Para sostener mis argumentos en el artículo de Gaceta Judicial cité al jurista español Alejandro Peña Nieto, que ha dicho: «Las infracciones y las sanciones no sólo deben estar previstas con anterioridad al momento de producirse la conducta enjuiciable, sino que debe ser prevista con un grado de precisión tal que priven al operador jurídico de cualquier veleidad creativa, analógica o simplemente desviadora de la letra de la ley.».

En las conclusiones de mi artículo de julio del 2005 digo: «A modo de conclusión podemos considerar que la sanción de clausura de locales o establecimientos se corresponde con el ilícito tributario de tipo penal. A las infracciones que constituyen contravenciones o faltas tributarias en nuestro ordenamiento jurídico sólo le son aplicables las sanciones de carácter pecuniario. En la disposición de sanciones por parte de la Administración Tributaria se viola con frecuencia el principio de legalidad que dispone la existencia de una ley como requisito previo para la existencia de las infracciones y las sanciones tributarias. La disposición de sanciones penales y administrativas sólo corresponde a la ley y disponer en este campo escapa a las atribuciones de la Administración Tributaria. Si bien se reconoce la potestad sancionadora de la Administración Tributaria ésta se debe ejercer siguiendo los procedimientos establecidos en el Código Tributario olvidados cotidianamente por la Administración.»

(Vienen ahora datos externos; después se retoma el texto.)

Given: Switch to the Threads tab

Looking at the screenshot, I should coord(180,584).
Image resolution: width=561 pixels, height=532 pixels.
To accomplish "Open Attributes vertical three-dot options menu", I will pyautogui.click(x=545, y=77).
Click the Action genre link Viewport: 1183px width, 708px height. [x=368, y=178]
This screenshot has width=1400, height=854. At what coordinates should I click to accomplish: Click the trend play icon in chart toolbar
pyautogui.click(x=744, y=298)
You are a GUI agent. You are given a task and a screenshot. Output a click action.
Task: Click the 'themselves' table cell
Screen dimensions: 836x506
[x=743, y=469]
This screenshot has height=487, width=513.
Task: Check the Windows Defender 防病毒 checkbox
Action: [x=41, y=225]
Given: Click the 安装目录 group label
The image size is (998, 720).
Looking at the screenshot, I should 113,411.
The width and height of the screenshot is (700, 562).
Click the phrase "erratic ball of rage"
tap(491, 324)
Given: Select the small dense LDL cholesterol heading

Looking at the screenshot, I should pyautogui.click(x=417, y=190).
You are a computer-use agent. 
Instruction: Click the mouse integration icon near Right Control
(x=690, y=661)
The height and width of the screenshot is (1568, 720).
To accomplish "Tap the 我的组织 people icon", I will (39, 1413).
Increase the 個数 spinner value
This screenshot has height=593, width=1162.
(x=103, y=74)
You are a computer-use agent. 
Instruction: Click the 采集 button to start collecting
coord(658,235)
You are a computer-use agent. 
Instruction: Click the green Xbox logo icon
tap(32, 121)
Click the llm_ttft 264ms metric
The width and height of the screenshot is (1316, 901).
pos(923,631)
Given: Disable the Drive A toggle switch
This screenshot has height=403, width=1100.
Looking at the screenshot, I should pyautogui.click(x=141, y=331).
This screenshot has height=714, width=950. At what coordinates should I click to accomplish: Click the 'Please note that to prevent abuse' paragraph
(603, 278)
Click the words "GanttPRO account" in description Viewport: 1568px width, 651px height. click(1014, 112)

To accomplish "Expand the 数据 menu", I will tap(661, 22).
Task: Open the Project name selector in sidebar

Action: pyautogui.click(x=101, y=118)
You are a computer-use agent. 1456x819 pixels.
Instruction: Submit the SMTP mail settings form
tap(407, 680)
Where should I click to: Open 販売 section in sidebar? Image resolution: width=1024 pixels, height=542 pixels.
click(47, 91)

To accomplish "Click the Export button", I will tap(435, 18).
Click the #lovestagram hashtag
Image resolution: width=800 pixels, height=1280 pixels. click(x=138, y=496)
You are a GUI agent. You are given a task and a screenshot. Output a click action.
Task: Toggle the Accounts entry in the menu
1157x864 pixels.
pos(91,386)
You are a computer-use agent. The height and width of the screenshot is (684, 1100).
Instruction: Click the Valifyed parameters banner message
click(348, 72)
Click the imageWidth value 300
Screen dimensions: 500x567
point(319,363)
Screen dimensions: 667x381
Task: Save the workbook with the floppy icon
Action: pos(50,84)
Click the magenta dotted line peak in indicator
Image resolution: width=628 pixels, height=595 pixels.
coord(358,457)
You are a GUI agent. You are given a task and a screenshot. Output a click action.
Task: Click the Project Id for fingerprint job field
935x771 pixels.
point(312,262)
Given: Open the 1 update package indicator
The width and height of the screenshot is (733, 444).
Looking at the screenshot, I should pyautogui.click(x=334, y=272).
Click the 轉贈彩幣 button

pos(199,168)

En lo que se refiere a la seguridad jurídica el juez constitucional español ha dicho: «…el legislador debe perseguir la claridad y no la confusión normativa, debe procurar que acerca de la materia sobre la que se legisle sepan los operadores jurídicos y los ciudadanos a qué atenerse y debe huir de provocar situaciones objetivamente confusas. …no cabe subestimar la importancia que para la certeza del Derecho y la seguridad tiene el empleo de una depurada técnica jurídica en el proceso de elaboración de las normas…, puesto que una legislación confusa y oscura e incompleta dificultad su aplicación y, además socava la certeza del derecho y la confianza de los ciudadanos en el mismo, puede terminar por empañar el valor de la justicia.»